Two Indian and Sri Lankan cricketers playing under Delhi's smog condition vomited on the field, strengthening the visitors' argument that the polluted weather of the national capital is just not fit for the tournament.
In comments to the press, Indian pacer Mohammad Sami initially played down Sri Lankan health fears.
"Pollution is an aspect that we seriously need to think about. But what was being portrayed (by Sri Lanka), it wasn't to that extent," he was quoted as saying by the Times of India.
He said Indians are more used to pollution than Sri Lankans, who have repeatedly raised the issue of pollution which have reached alarming proportions since the beginning of November.
Sami too was seen throwing up on the Kotla field on Tuesday, the fourth day of the final Test. He had to take a break from bowling and was replaced by spinner Ravindra Jadeja.

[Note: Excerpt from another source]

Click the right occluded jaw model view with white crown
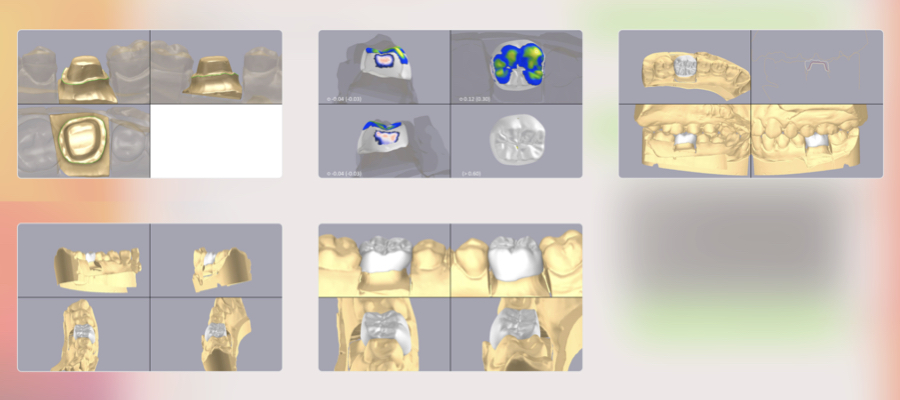Screen dimensions: 900x400 tap(817, 141)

During India's second innings, Sri Lankan pacer Suranga Lakmal bent over and vomited on the field. The players have come out on the field wearing masks to escape Delhi's toxic air.

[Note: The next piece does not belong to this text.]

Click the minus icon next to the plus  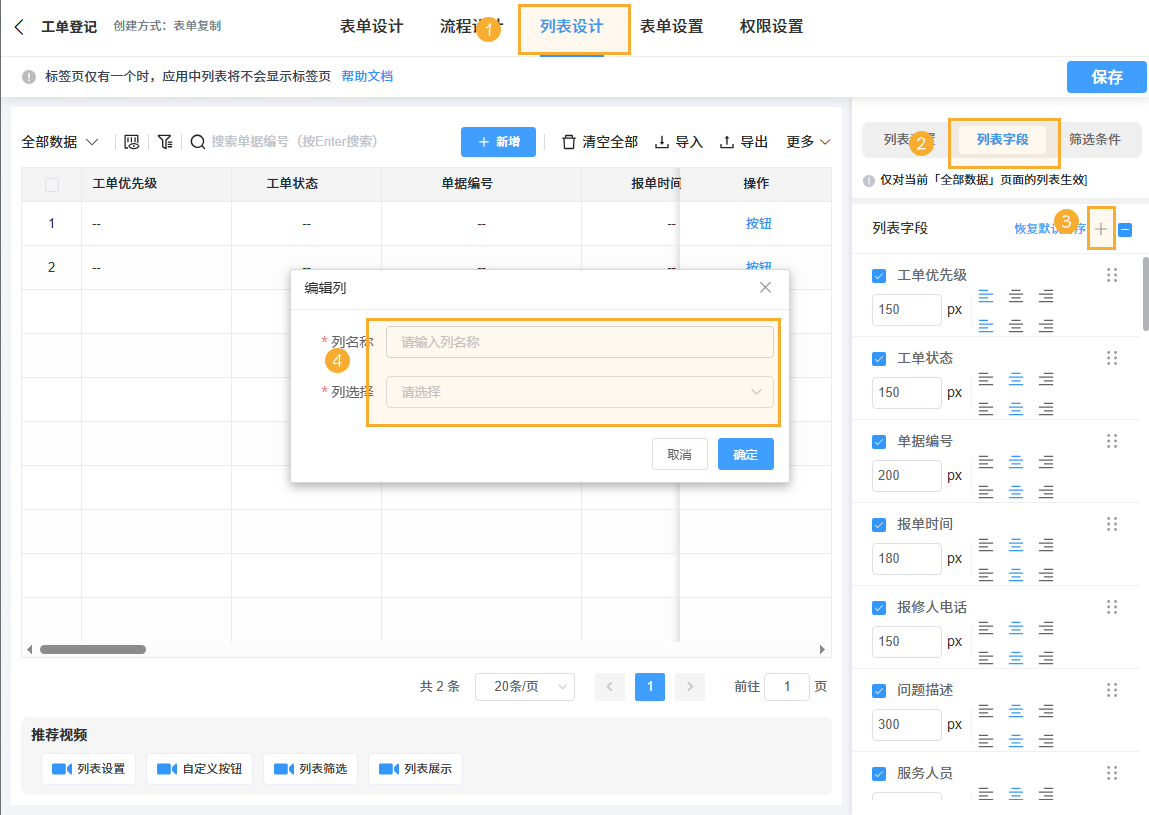(x=1125, y=229)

In an interview to Times of India, Sri Lankan captain Angelo Mathews observed that the complaints about pollution hadn't actually soured the team's relationship with its Indian counterpart. "It was one of those unique occasions when none of us knew what to do," he said.

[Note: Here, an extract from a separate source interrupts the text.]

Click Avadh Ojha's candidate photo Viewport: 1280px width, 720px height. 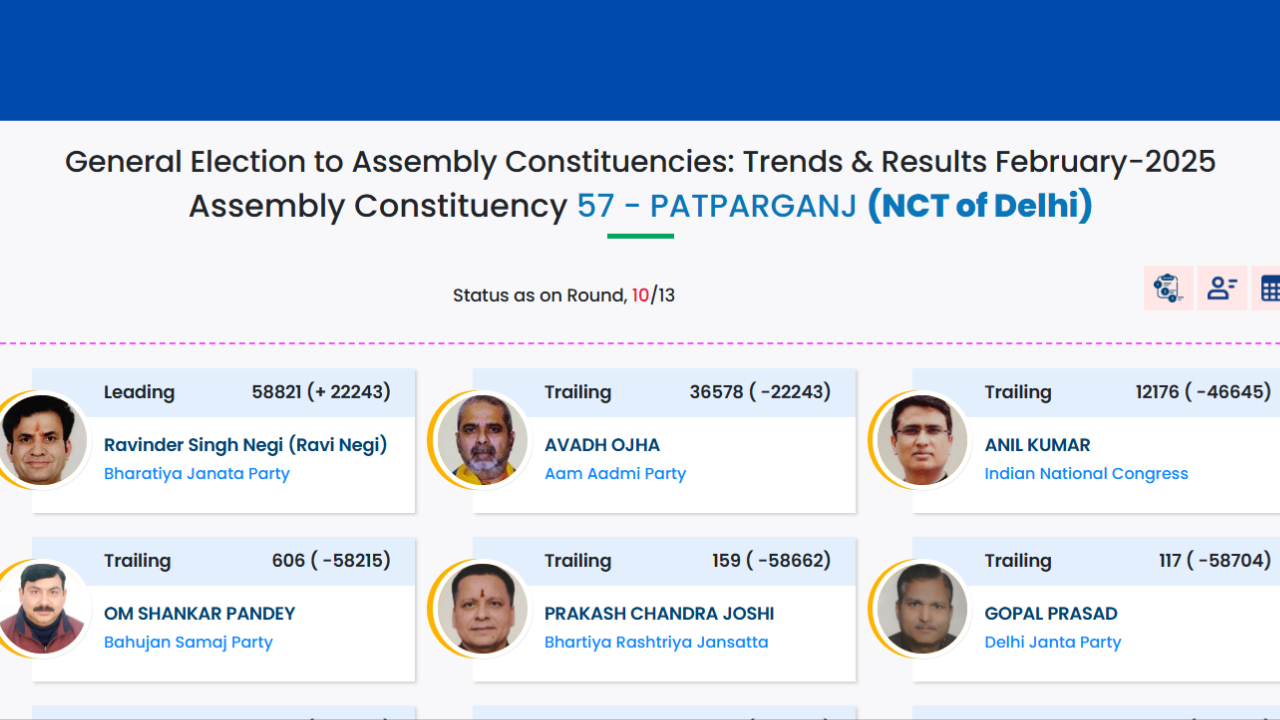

The players have reportedly complained of breathlessness.
A doctor has checked Lakmal's condition with permission from ICC Match Referee David Boon.
"Some tests were done; I've no idea what they tell you, what they don't. We saw, at the end of today Mohammed Shami was also struggling... A situation is a situation, so let's get on with it," Sri Lanka coach Nic Pothas said.
The government shut schools in Delhi last month when the city was covered with a layer of dense, yellowish blanket of smog.
The quality of Delhi's air remained "very poor" on Tuesday and particulate matter shot up to 10 times the permissible amount in certain parts on Tuesday, according to this report.